LONDON -- BP and its Russian partners, the Alfa Access Renova Group, confirmed Wednesday they have entered talks that could result in AAR significantly increasing its shareholding in their joint venture, TNK-BP, a move likely to kick off complex negotiations over the future of the troubled firm.

In a brief statement, AAR said it would begin talks with BP that could continue for up to 90 days.

BP also confirmed in a statement that talks had started over the sale of its 50% stake in TNK-BP, Russia's third-largest oil company.

The talks potentially set up an end game for what has proved to be a highly profitable, but tempestuous BP adventure in Russia, one that could yet draw in other major players in the country's state-dominated energy sector.

"AAR and BP both realize that a fundamental realignment in the ownership of TNK-BP is necessary in order to allow each of the shareholders to achieve its strategic objectives and eliminate the internal contradictions that are preventing further development of TNK-BP," said AAR CEO Stan Polovets.

BP said last month that it was considering selling its stake in TNK-BP after receiving expressions of interest from unnamed prospective buyers.

However, the TNK-BP shareholder agreement requires BP to begin a period of exclusive negotiations with AAR, offering its Russian partners the opportunity to buy its stake, before soliciting interest from other interested parties, according to a person familiar with the pact.

AAR, a group of Soviet-born billionaires that have long been at odds with their British partners over how the company should be run, has offered to buy half of BP's 50% stake.

BP has consistently rejected that proposal, saying it would only be prepared to sell its entire interest in TNK-BP.

The formal start of talks with AAR gives BP the right to start talking to other parties too, the person said.
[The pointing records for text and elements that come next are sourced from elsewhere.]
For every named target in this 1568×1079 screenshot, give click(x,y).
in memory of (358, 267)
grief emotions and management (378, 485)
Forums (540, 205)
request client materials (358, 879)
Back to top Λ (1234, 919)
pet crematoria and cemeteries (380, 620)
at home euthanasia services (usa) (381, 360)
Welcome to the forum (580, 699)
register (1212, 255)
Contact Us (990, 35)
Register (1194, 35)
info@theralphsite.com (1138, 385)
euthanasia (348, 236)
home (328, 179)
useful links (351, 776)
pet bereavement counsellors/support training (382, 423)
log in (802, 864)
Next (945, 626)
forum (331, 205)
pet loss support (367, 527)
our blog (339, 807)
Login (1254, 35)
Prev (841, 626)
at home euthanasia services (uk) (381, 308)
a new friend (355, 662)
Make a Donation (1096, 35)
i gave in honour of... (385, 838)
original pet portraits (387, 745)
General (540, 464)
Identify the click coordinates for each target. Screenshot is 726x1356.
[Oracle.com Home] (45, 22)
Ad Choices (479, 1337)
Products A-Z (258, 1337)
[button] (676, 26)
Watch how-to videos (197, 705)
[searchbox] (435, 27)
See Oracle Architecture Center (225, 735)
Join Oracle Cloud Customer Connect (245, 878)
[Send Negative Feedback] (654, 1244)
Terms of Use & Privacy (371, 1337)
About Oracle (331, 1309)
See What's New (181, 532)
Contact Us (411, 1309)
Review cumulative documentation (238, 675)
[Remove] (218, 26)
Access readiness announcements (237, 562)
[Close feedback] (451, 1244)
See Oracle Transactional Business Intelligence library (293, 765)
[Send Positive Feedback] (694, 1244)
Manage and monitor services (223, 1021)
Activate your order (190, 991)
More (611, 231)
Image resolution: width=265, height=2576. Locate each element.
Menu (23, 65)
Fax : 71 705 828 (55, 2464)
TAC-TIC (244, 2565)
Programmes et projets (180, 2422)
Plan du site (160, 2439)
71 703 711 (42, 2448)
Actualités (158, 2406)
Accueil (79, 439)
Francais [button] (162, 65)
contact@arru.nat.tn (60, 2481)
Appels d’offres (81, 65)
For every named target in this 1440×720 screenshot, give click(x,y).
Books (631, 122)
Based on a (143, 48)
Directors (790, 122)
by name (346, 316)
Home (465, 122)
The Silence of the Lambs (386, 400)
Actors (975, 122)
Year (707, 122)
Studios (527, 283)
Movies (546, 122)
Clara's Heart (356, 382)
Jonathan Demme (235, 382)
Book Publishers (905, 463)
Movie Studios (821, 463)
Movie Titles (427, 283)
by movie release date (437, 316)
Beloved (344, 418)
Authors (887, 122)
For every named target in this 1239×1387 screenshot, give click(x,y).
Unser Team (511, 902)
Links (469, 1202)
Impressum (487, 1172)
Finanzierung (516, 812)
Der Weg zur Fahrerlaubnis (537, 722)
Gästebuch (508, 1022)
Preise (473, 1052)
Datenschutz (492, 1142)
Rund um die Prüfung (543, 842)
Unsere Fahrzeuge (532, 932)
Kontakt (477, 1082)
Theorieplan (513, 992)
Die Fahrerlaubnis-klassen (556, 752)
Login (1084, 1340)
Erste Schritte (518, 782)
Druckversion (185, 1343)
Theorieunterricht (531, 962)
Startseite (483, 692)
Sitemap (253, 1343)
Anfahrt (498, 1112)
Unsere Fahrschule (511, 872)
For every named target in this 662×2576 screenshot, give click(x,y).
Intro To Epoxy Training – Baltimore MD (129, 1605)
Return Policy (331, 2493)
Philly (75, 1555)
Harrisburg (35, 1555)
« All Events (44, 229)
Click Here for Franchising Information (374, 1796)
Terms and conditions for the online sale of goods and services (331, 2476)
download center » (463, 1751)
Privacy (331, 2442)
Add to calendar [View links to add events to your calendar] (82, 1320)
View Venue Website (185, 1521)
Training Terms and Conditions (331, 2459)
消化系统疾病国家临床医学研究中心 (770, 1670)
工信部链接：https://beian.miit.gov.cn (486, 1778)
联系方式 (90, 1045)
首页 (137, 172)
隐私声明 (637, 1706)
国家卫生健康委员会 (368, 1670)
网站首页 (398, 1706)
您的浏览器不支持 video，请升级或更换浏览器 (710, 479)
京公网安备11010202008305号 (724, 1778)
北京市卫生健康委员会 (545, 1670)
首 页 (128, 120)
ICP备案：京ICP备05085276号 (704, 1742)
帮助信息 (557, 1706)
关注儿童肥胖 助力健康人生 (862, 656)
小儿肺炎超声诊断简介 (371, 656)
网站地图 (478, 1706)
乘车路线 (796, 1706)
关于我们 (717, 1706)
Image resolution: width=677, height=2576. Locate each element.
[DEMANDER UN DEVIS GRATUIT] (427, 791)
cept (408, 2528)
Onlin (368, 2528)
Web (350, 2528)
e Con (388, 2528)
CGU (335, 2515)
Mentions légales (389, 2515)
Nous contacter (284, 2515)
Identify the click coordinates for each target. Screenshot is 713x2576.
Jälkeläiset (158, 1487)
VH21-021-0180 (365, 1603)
BP will not be allowed to conclude a deal with anyone but AAR for 90 days, said the AAR statement.

If BP fails to reach an agreement with AAR after 90 days, it will then be allowed to sell to an outside buyer, the person said.

Investors initially welcomed BP's decision to pursue a sale, but doubts have grown in recent weeks about the impact of selling an asset that accounts for nearly a third of BP's production and has paid the British company $19 billion in dividends since it was formed in 2003.

From the outset, BP and its partners have skirmished over control of and strategy at the 50-50 venture. In 2008, Bob Dudley, then CEO of TNK-BP, fled Russia under regulatory pressure amid a conflict with AAR. He is now BP's CEO.

BP has sought for years to make deals with Russia's state energy companies, which BP executives thought were the Kremlin's preferred partners for the British company. But AAR has stymied those attempts.

Last year, AAR successfully sued to block an alliance between BP and OAO Rosneft, the state oil company.

Later, a deal in which BP and Rosneft would have bought out AAR for about $32 billion in cash and stock fell apart at the last moment.

Bankers and analysts say AAR is positioning itself to engineer a lucrative exit from TNK-BP, probably with a state company - like Rosneft - coming in to take its place.

However, Mikhail Fridman, the billionaire who leads AAR, recently told the Wall Street Journal that the government doesn't want to see a state takeover of TNK-BP and would prefer another major foreign oil company to step in if AAR and BP can't resolve their differences.

No other foreign companies have publicly expressed their interest yet.